Kebakaran yang diperkirakan melanda lahan seluas sekitar 2 hektare tersebut terjadi di sekitar Jalan Sojunghan Boba & Tea Tang Xai Sangatta hingga kawasan Taman Venus Bukit Pelangi, Kelurahan Teluk Lingga.
Personel Brimob tiba di lokasi dan melakukan penanganan mulai pukul 10.00 WITA. Tim dipimpin Ipda Sriyono, S.H., bersama Briptu Bintang Rofiq Ichsani dan Bripda Nandika Sapta Juren.
Penanganan dilakukan dengan melokalisasi titik api dan melakukan pemadaman serta pendinginan untuk mencegah kobaran api meluas. Langkah tersebut menjadi perhatian utama karena lokasi kebakaran berada tidak jauh dari permukiman warga.
Komandan Satuan Brimob Polda Kaltim Kombes Pol.

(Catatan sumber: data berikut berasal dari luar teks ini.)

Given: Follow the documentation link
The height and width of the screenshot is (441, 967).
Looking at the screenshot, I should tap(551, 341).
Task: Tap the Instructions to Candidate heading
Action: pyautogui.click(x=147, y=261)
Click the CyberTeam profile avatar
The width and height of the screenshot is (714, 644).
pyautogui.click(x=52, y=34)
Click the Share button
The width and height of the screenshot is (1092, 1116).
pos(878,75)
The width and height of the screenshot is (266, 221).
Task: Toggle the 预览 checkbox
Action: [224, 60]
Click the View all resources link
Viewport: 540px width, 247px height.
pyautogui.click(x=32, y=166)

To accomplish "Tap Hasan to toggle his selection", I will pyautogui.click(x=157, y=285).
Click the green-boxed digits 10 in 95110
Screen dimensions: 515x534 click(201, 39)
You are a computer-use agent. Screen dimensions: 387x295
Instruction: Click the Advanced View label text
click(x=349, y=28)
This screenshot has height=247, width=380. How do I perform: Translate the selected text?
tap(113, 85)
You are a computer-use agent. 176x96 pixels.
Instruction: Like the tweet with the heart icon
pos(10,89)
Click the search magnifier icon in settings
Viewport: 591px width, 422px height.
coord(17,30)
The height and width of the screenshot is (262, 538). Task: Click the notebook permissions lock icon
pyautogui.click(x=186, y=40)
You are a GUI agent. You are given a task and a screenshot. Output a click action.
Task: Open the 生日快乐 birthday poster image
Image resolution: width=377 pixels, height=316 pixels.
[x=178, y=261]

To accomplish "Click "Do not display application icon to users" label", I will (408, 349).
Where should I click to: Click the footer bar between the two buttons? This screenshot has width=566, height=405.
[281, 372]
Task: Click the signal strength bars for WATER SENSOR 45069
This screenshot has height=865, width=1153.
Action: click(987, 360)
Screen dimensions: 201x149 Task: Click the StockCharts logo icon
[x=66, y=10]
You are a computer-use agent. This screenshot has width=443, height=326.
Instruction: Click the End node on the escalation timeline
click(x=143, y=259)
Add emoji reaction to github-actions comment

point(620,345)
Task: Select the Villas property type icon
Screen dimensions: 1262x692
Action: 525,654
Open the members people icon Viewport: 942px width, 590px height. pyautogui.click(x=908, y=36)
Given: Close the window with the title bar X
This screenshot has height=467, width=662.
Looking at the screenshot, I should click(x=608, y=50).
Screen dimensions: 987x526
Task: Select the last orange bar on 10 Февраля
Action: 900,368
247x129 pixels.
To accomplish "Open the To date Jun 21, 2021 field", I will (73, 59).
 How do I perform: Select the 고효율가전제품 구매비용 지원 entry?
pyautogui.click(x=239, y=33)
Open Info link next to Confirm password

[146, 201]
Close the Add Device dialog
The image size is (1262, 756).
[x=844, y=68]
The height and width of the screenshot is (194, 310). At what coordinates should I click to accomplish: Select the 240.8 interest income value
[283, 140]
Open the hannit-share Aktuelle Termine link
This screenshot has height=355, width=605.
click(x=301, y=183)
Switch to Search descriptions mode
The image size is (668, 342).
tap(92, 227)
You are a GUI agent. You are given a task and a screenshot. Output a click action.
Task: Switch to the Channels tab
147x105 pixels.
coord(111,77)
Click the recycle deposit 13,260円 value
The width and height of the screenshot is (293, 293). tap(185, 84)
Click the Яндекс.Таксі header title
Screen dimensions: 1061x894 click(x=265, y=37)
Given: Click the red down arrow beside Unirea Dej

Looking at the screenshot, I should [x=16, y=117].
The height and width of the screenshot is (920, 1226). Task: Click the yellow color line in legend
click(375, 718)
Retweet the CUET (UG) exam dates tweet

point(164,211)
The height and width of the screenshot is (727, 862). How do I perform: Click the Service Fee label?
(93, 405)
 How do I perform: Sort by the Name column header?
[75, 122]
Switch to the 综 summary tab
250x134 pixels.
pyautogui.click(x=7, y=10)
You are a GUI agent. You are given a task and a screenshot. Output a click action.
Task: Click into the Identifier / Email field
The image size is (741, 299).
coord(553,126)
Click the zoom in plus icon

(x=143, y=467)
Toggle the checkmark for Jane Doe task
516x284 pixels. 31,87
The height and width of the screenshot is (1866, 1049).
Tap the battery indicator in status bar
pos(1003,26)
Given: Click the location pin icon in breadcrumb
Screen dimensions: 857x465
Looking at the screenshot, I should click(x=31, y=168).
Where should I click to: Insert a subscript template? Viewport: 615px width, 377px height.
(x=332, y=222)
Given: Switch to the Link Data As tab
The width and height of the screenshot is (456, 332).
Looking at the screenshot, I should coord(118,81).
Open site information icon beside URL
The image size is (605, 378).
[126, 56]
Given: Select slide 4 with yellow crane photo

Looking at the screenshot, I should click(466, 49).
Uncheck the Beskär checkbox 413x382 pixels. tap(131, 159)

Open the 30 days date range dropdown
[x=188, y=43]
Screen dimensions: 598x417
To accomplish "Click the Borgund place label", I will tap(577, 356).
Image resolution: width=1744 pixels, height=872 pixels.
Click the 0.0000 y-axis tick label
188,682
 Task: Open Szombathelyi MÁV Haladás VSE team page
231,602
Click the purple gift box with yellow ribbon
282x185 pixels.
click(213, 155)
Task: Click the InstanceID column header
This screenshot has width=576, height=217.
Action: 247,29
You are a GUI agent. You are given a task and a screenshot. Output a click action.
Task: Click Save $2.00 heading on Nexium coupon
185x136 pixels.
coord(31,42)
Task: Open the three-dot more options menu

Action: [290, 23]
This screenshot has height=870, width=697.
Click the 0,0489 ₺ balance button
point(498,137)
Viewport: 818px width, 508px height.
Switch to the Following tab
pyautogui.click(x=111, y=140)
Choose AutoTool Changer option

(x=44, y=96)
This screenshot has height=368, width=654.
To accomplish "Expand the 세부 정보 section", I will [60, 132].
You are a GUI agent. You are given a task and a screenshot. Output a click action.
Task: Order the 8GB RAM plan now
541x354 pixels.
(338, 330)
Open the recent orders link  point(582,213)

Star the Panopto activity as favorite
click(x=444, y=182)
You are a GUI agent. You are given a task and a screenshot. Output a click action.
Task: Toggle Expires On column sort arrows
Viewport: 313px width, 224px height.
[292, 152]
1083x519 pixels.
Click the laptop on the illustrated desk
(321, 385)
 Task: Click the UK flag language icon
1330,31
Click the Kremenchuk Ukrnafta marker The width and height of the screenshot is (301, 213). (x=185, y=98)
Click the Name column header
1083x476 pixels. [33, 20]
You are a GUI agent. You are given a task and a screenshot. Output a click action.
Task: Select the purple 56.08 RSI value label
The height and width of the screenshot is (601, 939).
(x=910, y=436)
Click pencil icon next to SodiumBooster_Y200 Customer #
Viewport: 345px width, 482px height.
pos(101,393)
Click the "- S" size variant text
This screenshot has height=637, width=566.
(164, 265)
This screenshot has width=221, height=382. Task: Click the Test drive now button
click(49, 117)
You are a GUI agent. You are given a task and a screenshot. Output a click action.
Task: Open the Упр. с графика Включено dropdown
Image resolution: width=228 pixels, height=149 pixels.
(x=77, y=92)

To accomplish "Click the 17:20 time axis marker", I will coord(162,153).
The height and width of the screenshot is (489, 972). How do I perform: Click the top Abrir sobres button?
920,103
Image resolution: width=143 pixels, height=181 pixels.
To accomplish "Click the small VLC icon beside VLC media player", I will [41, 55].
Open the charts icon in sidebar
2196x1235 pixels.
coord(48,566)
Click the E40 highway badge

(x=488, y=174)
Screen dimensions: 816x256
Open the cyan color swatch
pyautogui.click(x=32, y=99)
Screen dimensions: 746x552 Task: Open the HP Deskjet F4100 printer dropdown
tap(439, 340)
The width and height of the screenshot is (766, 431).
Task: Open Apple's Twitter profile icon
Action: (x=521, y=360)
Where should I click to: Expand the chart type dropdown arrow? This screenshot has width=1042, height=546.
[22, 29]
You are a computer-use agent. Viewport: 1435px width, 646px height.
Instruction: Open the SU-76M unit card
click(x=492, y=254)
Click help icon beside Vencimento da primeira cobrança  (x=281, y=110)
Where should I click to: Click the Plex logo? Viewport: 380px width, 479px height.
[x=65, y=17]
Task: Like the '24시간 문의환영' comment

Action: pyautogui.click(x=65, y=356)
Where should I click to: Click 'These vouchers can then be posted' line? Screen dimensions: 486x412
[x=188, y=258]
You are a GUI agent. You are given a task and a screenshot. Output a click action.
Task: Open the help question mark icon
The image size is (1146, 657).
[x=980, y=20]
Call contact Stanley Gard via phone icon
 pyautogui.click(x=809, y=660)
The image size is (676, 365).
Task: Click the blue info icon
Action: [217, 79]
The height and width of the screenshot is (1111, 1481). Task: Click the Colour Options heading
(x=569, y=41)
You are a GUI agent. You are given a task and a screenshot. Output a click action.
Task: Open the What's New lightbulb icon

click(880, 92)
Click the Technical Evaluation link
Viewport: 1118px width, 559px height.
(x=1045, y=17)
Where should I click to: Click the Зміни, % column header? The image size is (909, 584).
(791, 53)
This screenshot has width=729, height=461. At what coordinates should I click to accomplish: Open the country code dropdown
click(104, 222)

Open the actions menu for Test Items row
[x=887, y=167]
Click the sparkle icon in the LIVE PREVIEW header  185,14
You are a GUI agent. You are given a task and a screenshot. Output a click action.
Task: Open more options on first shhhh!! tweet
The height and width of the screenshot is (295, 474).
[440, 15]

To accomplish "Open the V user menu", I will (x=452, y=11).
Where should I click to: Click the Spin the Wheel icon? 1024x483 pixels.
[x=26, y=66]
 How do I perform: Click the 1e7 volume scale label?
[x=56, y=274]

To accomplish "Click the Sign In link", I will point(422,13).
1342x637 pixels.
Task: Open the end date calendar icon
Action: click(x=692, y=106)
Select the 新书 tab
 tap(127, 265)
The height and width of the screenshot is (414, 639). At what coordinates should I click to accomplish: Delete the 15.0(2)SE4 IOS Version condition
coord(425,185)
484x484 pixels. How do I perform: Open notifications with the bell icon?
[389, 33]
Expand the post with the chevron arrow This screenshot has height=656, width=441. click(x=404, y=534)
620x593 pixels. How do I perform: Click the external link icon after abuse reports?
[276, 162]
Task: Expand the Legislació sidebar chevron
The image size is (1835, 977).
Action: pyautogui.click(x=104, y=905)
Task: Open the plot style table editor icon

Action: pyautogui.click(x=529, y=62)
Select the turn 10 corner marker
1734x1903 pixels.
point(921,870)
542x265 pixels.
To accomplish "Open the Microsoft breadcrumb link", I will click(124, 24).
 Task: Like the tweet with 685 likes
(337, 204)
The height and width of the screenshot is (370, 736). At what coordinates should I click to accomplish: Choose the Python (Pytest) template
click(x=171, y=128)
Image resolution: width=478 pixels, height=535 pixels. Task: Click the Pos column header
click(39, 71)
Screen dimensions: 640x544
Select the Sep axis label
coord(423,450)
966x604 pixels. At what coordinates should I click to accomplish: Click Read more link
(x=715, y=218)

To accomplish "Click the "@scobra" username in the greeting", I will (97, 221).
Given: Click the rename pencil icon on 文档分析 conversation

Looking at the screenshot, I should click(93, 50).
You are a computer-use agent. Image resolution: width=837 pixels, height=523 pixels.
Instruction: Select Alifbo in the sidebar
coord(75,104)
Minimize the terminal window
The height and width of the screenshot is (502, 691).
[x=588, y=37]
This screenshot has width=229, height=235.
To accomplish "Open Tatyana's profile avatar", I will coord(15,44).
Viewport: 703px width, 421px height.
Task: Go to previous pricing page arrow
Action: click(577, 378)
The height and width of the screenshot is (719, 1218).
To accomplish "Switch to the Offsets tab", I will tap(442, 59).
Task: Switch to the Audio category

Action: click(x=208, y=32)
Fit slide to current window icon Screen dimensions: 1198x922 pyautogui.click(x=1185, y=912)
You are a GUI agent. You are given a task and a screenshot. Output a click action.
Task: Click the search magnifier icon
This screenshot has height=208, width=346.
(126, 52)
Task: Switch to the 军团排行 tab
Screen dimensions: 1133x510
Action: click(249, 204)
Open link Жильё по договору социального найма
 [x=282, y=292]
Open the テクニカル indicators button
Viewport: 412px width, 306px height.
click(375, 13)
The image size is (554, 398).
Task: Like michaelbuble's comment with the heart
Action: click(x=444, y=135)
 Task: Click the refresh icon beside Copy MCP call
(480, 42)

Ronny Suseno, S.I.K., M.H., mengatakan respons cepat personel merupakan bagian dari upaya melindungi masyarakat dari ancaman karhutla.
“Penanganan cepat karhutla ini merupakan bentuk komitmen Brimob dalam melindungi keselamatan masyarakat serta mengantisipasi dampak asap dan api. Personel harus tanggap ketika berada di lokasi rawan,” ujar Ronny.
Sementara itu, Kabag Ops Satbrimob Polda Kaltim AKP Nugroho Widihyanto, S.H., M.H., menjelaskan personel terlebih dahulu melakukan isolasi terhadap titik api sebelum melaksanakan pemadaman dan pendinginan.
“Tim di bawah pimpinan Ipda Sriyono langsung melakukan isolasi titik api dan pemadaman terhadap material yang terbakar. Karena lokasinya berdekatan dengan permukiman warga di Teluk Lingga, fokus utama kami adalah melokalisasi api agar tidak menyebar lebih luas,” kata Nugroho.
Setelah lebih dari dua jam dilakukan pemadaman dan pendinginan, api berhasil dikendalikan dan dinyatakan padam sepenuhnya sekitar pukul 12.20 WITA.
Tidak ada laporan mengenai korban jiwa dalam kejadian tersebut. Penanganan cepat personel Brimob juga dilakukan untuk mencegah kobaran api mendekati permukiman warga serta mengurangi potensi dampak karhutla di wilayah Sangatta Utara.
Kegiatan penanganan karhutla berlangsung aman dan lancar hingga seluruh titik api berhasil dipadamkan.